* Entries shown *

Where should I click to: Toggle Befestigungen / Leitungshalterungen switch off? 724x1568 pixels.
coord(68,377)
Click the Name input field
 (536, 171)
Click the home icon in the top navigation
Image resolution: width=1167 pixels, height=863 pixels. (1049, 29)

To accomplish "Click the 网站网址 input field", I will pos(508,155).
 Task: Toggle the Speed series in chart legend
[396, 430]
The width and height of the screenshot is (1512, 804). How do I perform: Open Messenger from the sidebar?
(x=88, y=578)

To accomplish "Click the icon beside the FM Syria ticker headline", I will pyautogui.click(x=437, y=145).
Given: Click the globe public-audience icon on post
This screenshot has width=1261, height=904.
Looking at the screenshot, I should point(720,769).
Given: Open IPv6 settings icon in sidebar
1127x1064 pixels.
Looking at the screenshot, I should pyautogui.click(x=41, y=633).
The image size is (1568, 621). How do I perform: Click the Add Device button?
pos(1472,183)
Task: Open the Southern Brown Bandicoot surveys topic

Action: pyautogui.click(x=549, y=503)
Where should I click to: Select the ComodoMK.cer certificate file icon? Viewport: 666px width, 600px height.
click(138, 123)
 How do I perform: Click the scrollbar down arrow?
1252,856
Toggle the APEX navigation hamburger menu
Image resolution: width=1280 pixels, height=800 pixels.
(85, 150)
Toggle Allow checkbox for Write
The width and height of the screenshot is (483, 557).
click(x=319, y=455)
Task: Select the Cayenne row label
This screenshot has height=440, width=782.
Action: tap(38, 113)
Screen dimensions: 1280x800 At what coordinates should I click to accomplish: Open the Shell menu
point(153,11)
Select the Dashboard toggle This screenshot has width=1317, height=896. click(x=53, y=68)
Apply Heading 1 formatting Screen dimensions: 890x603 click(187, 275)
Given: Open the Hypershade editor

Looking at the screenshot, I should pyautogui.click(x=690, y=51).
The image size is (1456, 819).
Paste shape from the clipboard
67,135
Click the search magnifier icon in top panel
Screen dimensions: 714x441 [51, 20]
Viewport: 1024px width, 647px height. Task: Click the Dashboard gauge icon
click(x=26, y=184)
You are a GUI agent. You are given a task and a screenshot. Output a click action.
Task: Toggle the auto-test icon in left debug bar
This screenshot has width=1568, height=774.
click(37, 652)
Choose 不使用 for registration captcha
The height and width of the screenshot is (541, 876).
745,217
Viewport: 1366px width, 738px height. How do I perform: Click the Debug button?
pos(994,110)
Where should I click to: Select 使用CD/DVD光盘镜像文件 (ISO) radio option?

* What is being asked *
Please recast every line of the records above as a Markdown table with two columns, Row and Line, numbering each row and leaving out the blank lines.

* Solution to this problem *
| Row | Line |
|---|---|
| 1 | Where should I click to: Toggle Befestigungen / Leitungshalterungen switch off? 724x1568 pixels. |
| 2 | coord(68,377) |
| 3 | Click the Name input field |
| 4 |  (536, 171) |
| 5 | Click the home icon in the top navigation |
| 6 | Image resolution: width=1167 pixels, height=863 pixels. (1049, 29) |
| 7 | To accomplish "Click the 网站网址 input field", I will pos(508,155). |
| 8 |  Task: Toggle the Speed series in chart legend |
| 9 | [396, 430] |
| 10 | The width and height of the screenshot is (1512, 804). How do I perform: Open Messenger from the sidebar? |
| 11 | (x=88, y=578) |
| 12 | To accomplish "Click the icon beside the FM Syria ticker headline", I will pyautogui.click(x=437, y=145). |
| 13 | Given: Click the globe public-audience icon on post |
| 14 | This screenshot has width=1261, height=904. |
| 15 | Looking at the screenshot, I should point(720,769). |
| 16 | Given: Open IPv6 settings icon in sidebar |
| 17 | 1127x1064 pixels. |
| 18 | Looking at the screenshot, I should pyautogui.click(x=41, y=633). |
| 19 | The image size is (1568, 621). How do I perform: Click the Add Device button? |
| 20 | pos(1472,183) |
| 21 | Task: Open the Southern Brown Bandicoot surveys topic |
| 22 | Action: pyautogui.click(x=549, y=503) |
| 23 | Where should I click to: Select the ComodoMK.cer certificate file icon? Viewport: 666px width, 600px height. |
| 24 | click(138, 123) |
| 25 |  How do I perform: Click the scrollbar down arrow? |
| 26 | 1252,856 |
| 27 | Toggle the APEX navigation hamburger menu |
| 28 | Image resolution: width=1280 pixels, height=800 pixels. |
| 29 | (85, 150) |
| 30 | Toggle Allow checkbox for Write |
| 31 | The width and height of the screenshot is (483, 557). |
| 32 | click(x=319, y=455) |
| 33 | Task: Select the Cayenne row label |
| 34 | This screenshot has height=440, width=782. |
| 35 | Action: tap(38, 113) |
| 36 | Screen dimensions: 1280x800 At what coordinates should I click to accomplish: Open the Shell menu |
| 37 | point(153,11) |
| 38 | Select the Dashboard toggle This screenshot has width=1317, height=896. click(x=53, y=68) |
| 39 | Apply Heading 1 formatting Screen dimensions: 890x603 click(187, 275) |
| 40 | Given: Open the Hypershade editor |
| 41 | Looking at the screenshot, I should pyautogui.click(x=690, y=51). |
| 42 | The image size is (1456, 819). |
| 43 | Paste shape from the clipboard |
| 44 | 67,135 |
| 45 | Click the search magnifier icon in top panel |
| 46 | Screen dimensions: 714x441 [51, 20] |
| 47 | Viewport: 1024px width, 647px height. Task: Click the Dashboard gauge icon |
| 48 | click(x=26, y=184) |
| 49 | You are a GUI agent. You are given a task and a screenshot. Output a click action. |
| 50 | Task: Toggle the auto-test icon in left debug bar |
| 51 | This screenshot has width=1568, height=774. |
| 52 | click(37, 652) |
| 53 | Choose 不使用 for registration captcha |
| 54 | The height and width of the screenshot is (541, 876). |
| 55 | 745,217 |
| 56 | Viewport: 1366px width, 738px height. How do I perform: Click the Debug button? |
| 57 | pos(994,110) |
| 58 | Where should I click to: Select 使用CD/DVD光盘镜像文件 (ISO) radio option? |